RECORD SET →
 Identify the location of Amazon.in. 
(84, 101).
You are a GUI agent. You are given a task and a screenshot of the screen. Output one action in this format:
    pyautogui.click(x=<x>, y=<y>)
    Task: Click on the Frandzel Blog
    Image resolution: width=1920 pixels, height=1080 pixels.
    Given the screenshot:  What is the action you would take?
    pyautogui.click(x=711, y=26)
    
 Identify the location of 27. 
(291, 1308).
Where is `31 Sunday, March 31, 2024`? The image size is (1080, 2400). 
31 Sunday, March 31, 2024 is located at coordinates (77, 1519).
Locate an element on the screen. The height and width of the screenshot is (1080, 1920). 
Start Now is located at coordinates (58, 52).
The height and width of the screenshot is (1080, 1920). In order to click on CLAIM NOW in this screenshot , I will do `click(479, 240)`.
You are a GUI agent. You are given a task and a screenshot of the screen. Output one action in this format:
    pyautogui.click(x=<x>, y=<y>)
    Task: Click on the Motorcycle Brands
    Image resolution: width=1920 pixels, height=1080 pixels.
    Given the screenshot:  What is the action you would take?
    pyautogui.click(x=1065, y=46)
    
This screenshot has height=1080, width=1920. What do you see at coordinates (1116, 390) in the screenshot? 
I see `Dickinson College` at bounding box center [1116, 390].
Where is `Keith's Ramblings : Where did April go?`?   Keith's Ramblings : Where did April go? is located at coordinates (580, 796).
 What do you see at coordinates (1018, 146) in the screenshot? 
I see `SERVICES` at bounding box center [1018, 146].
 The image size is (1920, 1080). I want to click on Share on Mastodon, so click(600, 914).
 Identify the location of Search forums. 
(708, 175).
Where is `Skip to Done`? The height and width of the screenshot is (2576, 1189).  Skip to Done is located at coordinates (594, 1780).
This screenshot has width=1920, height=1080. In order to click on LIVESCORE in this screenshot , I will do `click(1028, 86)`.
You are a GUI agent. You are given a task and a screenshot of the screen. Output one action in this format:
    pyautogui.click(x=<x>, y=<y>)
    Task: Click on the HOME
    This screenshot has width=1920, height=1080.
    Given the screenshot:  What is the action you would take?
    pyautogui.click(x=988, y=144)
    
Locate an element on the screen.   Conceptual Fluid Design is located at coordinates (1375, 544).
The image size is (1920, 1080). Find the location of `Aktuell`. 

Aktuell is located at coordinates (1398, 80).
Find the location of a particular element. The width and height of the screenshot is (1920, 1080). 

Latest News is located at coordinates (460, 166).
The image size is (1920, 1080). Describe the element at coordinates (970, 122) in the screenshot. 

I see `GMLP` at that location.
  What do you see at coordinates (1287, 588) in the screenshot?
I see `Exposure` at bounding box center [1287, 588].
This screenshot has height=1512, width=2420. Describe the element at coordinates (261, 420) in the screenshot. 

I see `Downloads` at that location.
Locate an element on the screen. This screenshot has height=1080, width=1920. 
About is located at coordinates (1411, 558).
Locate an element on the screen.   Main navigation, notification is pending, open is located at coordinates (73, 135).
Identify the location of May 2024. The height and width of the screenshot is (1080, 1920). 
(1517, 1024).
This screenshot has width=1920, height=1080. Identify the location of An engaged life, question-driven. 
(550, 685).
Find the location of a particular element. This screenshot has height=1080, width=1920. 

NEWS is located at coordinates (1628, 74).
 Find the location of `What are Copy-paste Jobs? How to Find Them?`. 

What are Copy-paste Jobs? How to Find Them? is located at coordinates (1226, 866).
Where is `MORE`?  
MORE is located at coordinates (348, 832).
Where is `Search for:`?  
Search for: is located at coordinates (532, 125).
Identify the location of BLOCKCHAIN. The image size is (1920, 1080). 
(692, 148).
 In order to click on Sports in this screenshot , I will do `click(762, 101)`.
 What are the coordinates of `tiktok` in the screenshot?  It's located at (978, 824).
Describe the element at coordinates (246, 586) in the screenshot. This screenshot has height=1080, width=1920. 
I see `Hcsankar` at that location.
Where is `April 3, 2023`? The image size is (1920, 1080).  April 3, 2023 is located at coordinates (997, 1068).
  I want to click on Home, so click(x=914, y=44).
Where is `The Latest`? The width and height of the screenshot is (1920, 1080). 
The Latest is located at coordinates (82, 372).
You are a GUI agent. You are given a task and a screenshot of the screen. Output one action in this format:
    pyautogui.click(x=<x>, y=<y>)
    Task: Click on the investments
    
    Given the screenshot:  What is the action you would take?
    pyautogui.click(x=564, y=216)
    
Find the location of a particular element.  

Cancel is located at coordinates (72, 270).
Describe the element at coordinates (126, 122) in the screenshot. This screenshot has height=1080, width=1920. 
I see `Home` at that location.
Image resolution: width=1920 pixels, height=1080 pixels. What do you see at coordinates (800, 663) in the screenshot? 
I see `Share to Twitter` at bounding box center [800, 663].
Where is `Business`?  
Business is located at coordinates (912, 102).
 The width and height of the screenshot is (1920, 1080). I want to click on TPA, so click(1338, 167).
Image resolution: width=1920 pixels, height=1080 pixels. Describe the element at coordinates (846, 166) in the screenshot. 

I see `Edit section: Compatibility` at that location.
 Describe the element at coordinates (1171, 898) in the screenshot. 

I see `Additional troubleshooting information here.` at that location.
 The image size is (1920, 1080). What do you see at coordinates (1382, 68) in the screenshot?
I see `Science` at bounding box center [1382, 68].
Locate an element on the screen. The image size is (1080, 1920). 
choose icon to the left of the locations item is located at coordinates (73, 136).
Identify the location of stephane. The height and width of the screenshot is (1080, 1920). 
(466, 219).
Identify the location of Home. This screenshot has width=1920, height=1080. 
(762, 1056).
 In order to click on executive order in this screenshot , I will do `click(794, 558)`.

SET PROBLEM →
Copy all of the data above line for line, with no changes.

ANSWER TO THIS TASK →
 Identify the location of Amazon.in. 
(84, 101).
You are a GUI agent. You are given a task and a screenshot of the screen. Output one action in this format:
    pyautogui.click(x=<x>, y=<y>)
    Task: Click on the Frandzel Blog
    Image resolution: width=1920 pixels, height=1080 pixels.
    Given the screenshot:  What is the action you would take?
    pyautogui.click(x=711, y=26)
    
 Identify the location of 27. 
(291, 1308).
Where is `31 Sunday, March 31, 2024`? The image size is (1080, 2400). 
31 Sunday, March 31, 2024 is located at coordinates (77, 1519).
Locate an element on the screen. The height and width of the screenshot is (1080, 1920). 
Start Now is located at coordinates (58, 52).
The height and width of the screenshot is (1080, 1920). In order to click on CLAIM NOW in this screenshot , I will do `click(479, 240)`.
You are a GUI agent. You are given a task and a screenshot of the screen. Output one action in this format:
    pyautogui.click(x=<x>, y=<y>)
    Task: Click on the Motorcycle Brands
    Image resolution: width=1920 pixels, height=1080 pixels.
    Given the screenshot:  What is the action you would take?
    pyautogui.click(x=1065, y=46)
    
This screenshot has height=1080, width=1920. What do you see at coordinates (1116, 390) in the screenshot? 
I see `Dickinson College` at bounding box center [1116, 390].
Where is `Keith's Ramblings : Where did April go?`?   Keith's Ramblings : Where did April go? is located at coordinates (580, 796).
 What do you see at coordinates (1018, 146) in the screenshot? 
I see `SERVICES` at bounding box center [1018, 146].
 The image size is (1920, 1080). I want to click on Share on Mastodon, so click(600, 914).
 Identify the location of Search forums. 
(708, 175).
Where is `Skip to Done`? The height and width of the screenshot is (2576, 1189).  Skip to Done is located at coordinates (594, 1780).
This screenshot has width=1920, height=1080. In order to click on LIVESCORE in this screenshot , I will do `click(1028, 86)`.
You are a GUI agent. You are given a task and a screenshot of the screen. Output one action in this format:
    pyautogui.click(x=<x>, y=<y>)
    Task: Click on the HOME
    This screenshot has width=1920, height=1080.
    Given the screenshot:  What is the action you would take?
    pyautogui.click(x=988, y=144)
    
Locate an element on the screen.   Conceptual Fluid Design is located at coordinates (1375, 544).
The image size is (1920, 1080). Find the location of `Aktuell`. 

Aktuell is located at coordinates (1398, 80).
Find the location of a particular element. The width and height of the screenshot is (1920, 1080). 

Latest News is located at coordinates (460, 166).
The image size is (1920, 1080). Describe the element at coordinates (970, 122) in the screenshot. 

I see `GMLP` at that location.
  What do you see at coordinates (1287, 588) in the screenshot?
I see `Exposure` at bounding box center [1287, 588].
This screenshot has height=1512, width=2420. Describe the element at coordinates (261, 420) in the screenshot. 

I see `Downloads` at that location.
Locate an element on the screen. This screenshot has height=1080, width=1920. 
About is located at coordinates (1411, 558).
Locate an element on the screen.   Main navigation, notification is pending, open is located at coordinates (73, 135).
Identify the location of May 2024. The height and width of the screenshot is (1080, 1920). 
(1517, 1024).
This screenshot has width=1920, height=1080. Identify the location of An engaged life, question-driven. 
(550, 685).
Find the location of a particular element. This screenshot has height=1080, width=1920. 

NEWS is located at coordinates (1628, 74).
 Find the location of `What are Copy-paste Jobs? How to Find Them?`. 

What are Copy-paste Jobs? How to Find Them? is located at coordinates (1226, 866).
Where is `MORE`?  
MORE is located at coordinates (348, 832).
Where is `Search for:`?  
Search for: is located at coordinates (532, 125).
Identify the location of BLOCKCHAIN. The image size is (1920, 1080). 
(692, 148).
 In order to click on Sports in this screenshot , I will do `click(762, 101)`.
 What are the coordinates of `tiktok` in the screenshot?  It's located at (978, 824).
Describe the element at coordinates (246, 586) in the screenshot. This screenshot has height=1080, width=1920. 
I see `Hcsankar` at that location.
Where is `April 3, 2023`? The image size is (1920, 1080).  April 3, 2023 is located at coordinates (997, 1068).
  I want to click on Home, so click(x=914, y=44).
Where is `The Latest`? The width and height of the screenshot is (1920, 1080). 
The Latest is located at coordinates (82, 372).
You are a GUI agent. You are given a task and a screenshot of the screen. Output one action in this format:
    pyautogui.click(x=<x>, y=<y>)
    Task: Click on the investments
    
    Given the screenshot:  What is the action you would take?
    pyautogui.click(x=564, y=216)
    
Find the location of a particular element.  

Cancel is located at coordinates (72, 270).
Describe the element at coordinates (126, 122) in the screenshot. This screenshot has height=1080, width=1920. 
I see `Home` at that location.
Image resolution: width=1920 pixels, height=1080 pixels. What do you see at coordinates (800, 663) in the screenshot? 
I see `Share to Twitter` at bounding box center [800, 663].
Where is `Business`?  
Business is located at coordinates (912, 102).
 The width and height of the screenshot is (1920, 1080). I want to click on TPA, so click(1338, 167).
Image resolution: width=1920 pixels, height=1080 pixels. Describe the element at coordinates (846, 166) in the screenshot. 

I see `Edit section: Compatibility` at that location.
 Describe the element at coordinates (1171, 898) in the screenshot. 

I see `Additional troubleshooting information here.` at that location.
 The image size is (1920, 1080). What do you see at coordinates (1382, 68) in the screenshot?
I see `Science` at bounding box center [1382, 68].
Locate an element on the screen. The image size is (1080, 1920). 
choose icon to the left of the locations item is located at coordinates (73, 136).
Identify the location of stephane. The height and width of the screenshot is (1080, 1920). 
(466, 219).
Identify the location of Home. This screenshot has width=1920, height=1080. 
(762, 1056).
 In order to click on executive order in this screenshot , I will do `click(794, 558)`.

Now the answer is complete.